The opioid epidemic has been extremely complex, confounding researchers for the better part of two decades as they have tried to better understand and identify potential drivers of the evolving social and systemic factors that lead people to start using opioids. Hotspot overdose.
These often tedious and flawed efforts occur while doctors work to provide safe and effective treatment and other resources to those in the throes of addiction.
While both researchers and clinicians study the broad and ongoing scope of the opioid epidemic, they are now curiously exploring artificial intelligence and asking: Could this be the breakthrough that ends the opioid epidemic?
Healthcare is not a place to jump on bandwagons, as it is notoriously slow to trial and implement new technology. This trend is not without consequences. One report suggested that The industry loses more than $8.3 billion annually Because they are lagging behind or not reliant on technology such as advanced electronic health records.
Public health researchers and biomedical engineers have been quietly cultivating a revolution integrating medicine with artificial intelligence, with addiction prevention and treatment being the latest beneficiary.

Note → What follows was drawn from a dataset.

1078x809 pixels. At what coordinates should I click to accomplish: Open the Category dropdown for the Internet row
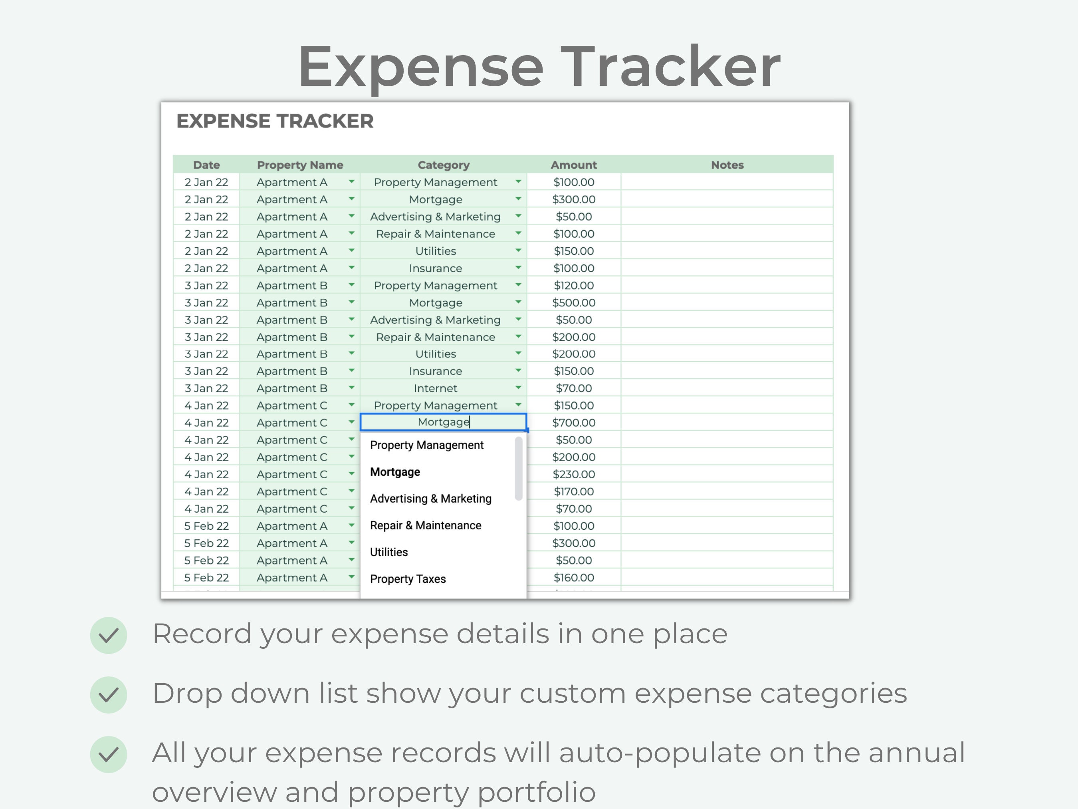coord(518,388)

But the opioid epidemic’s toll is greater than what’s on the books. And going back to 1999, More than one million people have died from drug overdoses. In 2021, There have been 106,699 drug overdose deaths in America, among the highest per capita rates in the country’s history. About 75% of all these overdoses are attributed to opioid use, which includes prescription painkillers like Vicodin and Percocet as well as “street” drugs like heroin.
Despite the Centers for Disease Control and Prevention and the National Institutes of Health pumping billions of dollars into outreach, education, and prescription monitoring programs, the epidemic has stubbornly persisted.

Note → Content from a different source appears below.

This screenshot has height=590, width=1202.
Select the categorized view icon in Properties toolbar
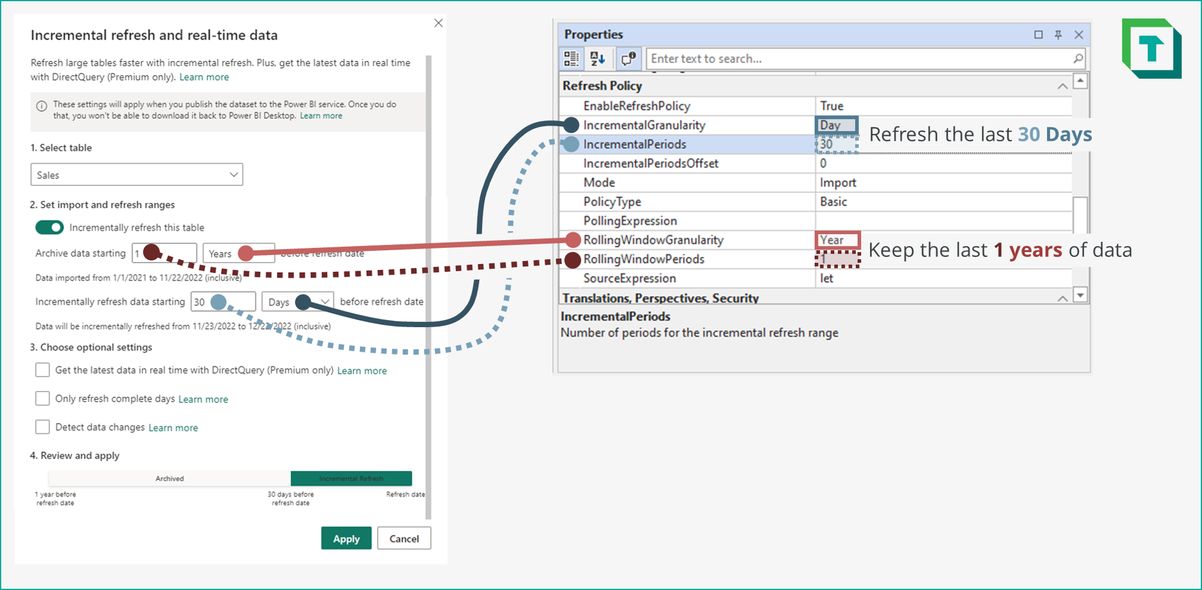click(570, 58)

Over the past decade, I have researched the opioid epidemic in rural and urban communities across America, including New York City and rural areas of southern Illinois.
Most people in my field agree, albeit reluctantly, that there is an incredible amount of guesswork involved in determining the complex risks that drug users face. What medications will they receive? Will they inject it, snort it, or smoke it? Who, if anyone, would they use in the event of an overdose and needing help?
That’s not it. Practitioners also regularly battle federal and state guidelines on effective treatments for opioid use disorder, such as Suboxone. They also find themselves playing catch-up with an increasingly unpredictable drug supply tainted with cheap synthetic opioids like fentanyl. It is largely responsible for recent increases in deaths from opioid overdose.
While AI developments like ChatGPT are what have captured most people’s imagination, public health researchers and biomedical engineers have been quietly creating an AI-integrated revolution in medicine, and addiction prevention and treatment are the latest beneficiaries.
Innovations in this area primarily use machine learning to identify individuals who may be at risk for developing opioid use disorder, withdrawal from treatment, and relapse. For example, researchers from the Georgia Institute of Technology have recently developed machine learning techniques To effectively identify individuals on Reddit who were at risk of abusing fentanylwhile Other researchers have developed a tool To find misinformation about treatments for opioid use disorder, both of which can allow peers and advocates to intervene in education.
Other programs powered by artificial intelligence, Like supergridare working to develop the ability to detect when individuals are at risk of relapse — for example, based on their proximity to bars — and then connect them with a recovery counselor.
The most impactful developments relate to reducing overdoses, which often occur by mixing drugs. At Purdue University, researchers developed and piloted a A wearable device that can detect signs of overdose and automatically inject the individual with naloxoneOverdose reversal agent. Another critical development was the creation of tools for Detection of hazardous contaminants in pharmaceutical supplieswhich can radically reduce fentanyl overdoses.
Despite this huge promise, there are concerns – could facial recognition technology be used to identify people who appear high, leading to discrimination and abuse? Uber actually took a step forward in developing this type of capability in 2008, trying to patent a technology that could detect a drunk passenger.
What about false/misleading information? A problem that chatbots already suffer from? Could malicious parties include incorrect information in chatbots to mislead drug users about the risks?
Going back to Fritz Lang’s silent film “Metropolis” in 1927, we find that audiences were fascinated by the idea of new human-like technology that would make life easier and richer. From Stanley Kubrick’s “2001: A Space Odyssey” in 1968 to films like “I, Robot” and “Minority Report” in the early 2000s, these melancholy visions have slowly morphed into a kind of existential dread.
It will be up not only to researchers and clinicians, but also to patients and the general public to keep AI faithful and turn humanity’s greatest challenges, such as the opioid epidemic, into insurmountable ones.